#### DOCUMENT PASSAGE:
========================

# Heelside Initiation



## MMSlasher (Mar 18, 2016)

Many people ride a 'duck' stance and it is generally -15 +15, so a 30 degree spread. Right now, you are riding at a 36 degree spread. For me personally, that wouldn't work. My hips and knees wouldn't like that. That is just too duck stanced. If you want to bring your back foot to -9, that may be better. Test it and try it out. If that doesn't work try another combo 30 degree spread. Another thing may be your stance, it could be too wide or too narrow, you didn't say how far apart your legs are. I'm your hight, so try a 21.5" to 23" wide stance. see how that works. 

Good luck and shred on.


----------



## Snowdaddy (Feb 2, 2018)

How do you ride with "your boots looser"? What are your highback angles? Maybe it's just a catchy board that needs a more aggressive riding style...


----------



## GenGo (Dec 5, 2018)

MMSlasher said:


> Many people ride a 'duck' stance and it is generally -15 +15, so a 30 degree spread. Right now, you are riding at a 36 degree spread. For me personally, that wouldn't work. My hips and knees wouldn't like that. That is just too duck stanced. If you want to bring your back foot to -9, that may be better. Test it and try it out. If that doesn't work try another combo 30 degree spread. Another thing may be your stance, it could be too wide or too narrow, you didn't say how far apart your legs are. I'm your hight, so try a 21.5" to 23" wide stance. see how that works.
> 
> Good luck and shred on.


My Stance width is 21.25". It started a little narrower, but I couldn't stay up when stopping. The back leg pretty much has to stay at -18 or I can't work my hips properly to turn. I feel I could go narrower, but the adjustments on the Cartel Re:flex doesn't have a ton of options since each notch is 3*. (I seem to remember rentals in the past having more options?) I am actually running 15 nose, -18 tail. I'll try bringing the tail back to -15, but I think I'll end up back in an unstable stance for me.


----------



## GenGo (Dec 5, 2018)

Snowdaddy said:


> How do you ride with "your boots looser"? What are your highback angles? Maybe it's just a catchy board that needs a more aggressive riding style...


I haven't adjusted my high-backs. As far as I know they're at the most upright angle for Burton Cartels(Reflex). I'll have to play around with it this weekend. The board is supposed to essentially be a Never Summer Heritage. 

By riding my boots looser I just tighten them to the point that they support me when leaning into them. So I have tension around the ankle but less toward the shin. Closest thing I can relate it to is ice skate or in-line skates. There's support but I can still move. Also riding a medium-soft boot - the ThirtyTwo Sexton Lo-Cut.


----------



## MMSlasher (Mar 18, 2016)

========================

#### MATERIAL PROVIDED:

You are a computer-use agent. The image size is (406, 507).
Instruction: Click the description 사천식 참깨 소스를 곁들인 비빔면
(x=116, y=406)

========================

#### EXERCISE INSTRUCTIONS:
1. In the snowboard stance thread, why does GenGo say the back leg "pretty much has to stay at -18"? Answer in one to three sentences.
2. Extend the snowboard stance thread past its last header, "## MMSlasher (Mar 18, 2016)".
The lines that come after the snowboard stance thread have no role in this.

#### EXERCISE RESPONSES:
1. Any other setting keeps GenGo from working the hips properly to turn. GenGo also expects that moving the tail back to -15 will lead to a stance that feels unstable.

2.
GenGo said:


> My Stance width is 21.25". It started a little narrower, but I couldn't stay up when stopping. The back leg pretty much has to stay at -18 or I can't work my hips properly to turn. I feel I could go narrower, but the adjustments on the Cartel Re:flex doesn't have a ton of options since each notch is 3*. (I seem to remember rentals in the past having more options?) I am actually running 15 nose, -18 tail. I'll try bringing the tail back to -15, but I think I'll end up back in an unstable stance for me.


I don't get that part in red. Is it a personal limitation or something in your mind. I can't say that I have ever heard anyone (non-switch riding) with their back leg at a more extreme angle than the front. 

Most if not all bindings use 3* intervals, not sure about burton est though. If it's an actual hip thing, bring your front foot to 21 or 24 to get that back foot comfortably -15.

About your stance, try and get a little wider, it doesn't have to be exactly 22 inches, but going wider may help.

Lastly, about the blue part, it really could just be that you aren't good enough yet. Since you are not an expert, and neither am I, try being a little flexible with angles and widths, and practice. Good luck.


----------



## Snowdaddy (Feb 2, 2018)

MMSlasher said:


> I can't say that I have ever heard anyone (non-switch riding) with their back leg at a more extreme angle than the front.


I think this guy rides +6/-9






I think I'm going to set my bindings like that and see if I can do his tricks. :dry:


----------



## GenGo (Dec 5, 2018)

MMSlasher said:


> I don't get that part in red. Is it a personal limitation or something in your mind. I can't say that I have ever heard anyone (non-switch riding) with their back leg at a more extreme angle than the front.
> 
> Most if not all bindings use 3* intervals, not sure about burton est though. If it's an actual hip thing, bring your front foot to 21 or 24 to get that back foot comfortably -15.
> 
> ...


It's physical. I've tried a lesser angle and I just feel like it makes me immobile. I may have improper technique as I am totally self taught. So when I initiate a heel side turn, the motion is as if I am stepping and pushing out. Almost like pushing with the back leg while pulling with the front. When the angle is less then -18 I feel like I can't get that motion to initiate the turn. It just feel unstable and makes turning really difficult. Now I might be able to use a lesser rear angle if I widen out my stance or find a different angle for my front foot. I've always ridden wide and duck like. Whether a skateboard or skimboard. 

As far as being good enough... I'm no pro but I only ever go down if I hit unexpected ice and even then I learned to ride on the East Coast so pretty good with shit snow. When my stance was narrower I would ride down the hill fine, but once I stopped I just wasn't stable and I would be wobbly edge to edge. With the wider stance this isn't an issue at all. I'm going to widen out the stance a bit and see if I can get the back foot to -15. Thanks for the input, much appreciated!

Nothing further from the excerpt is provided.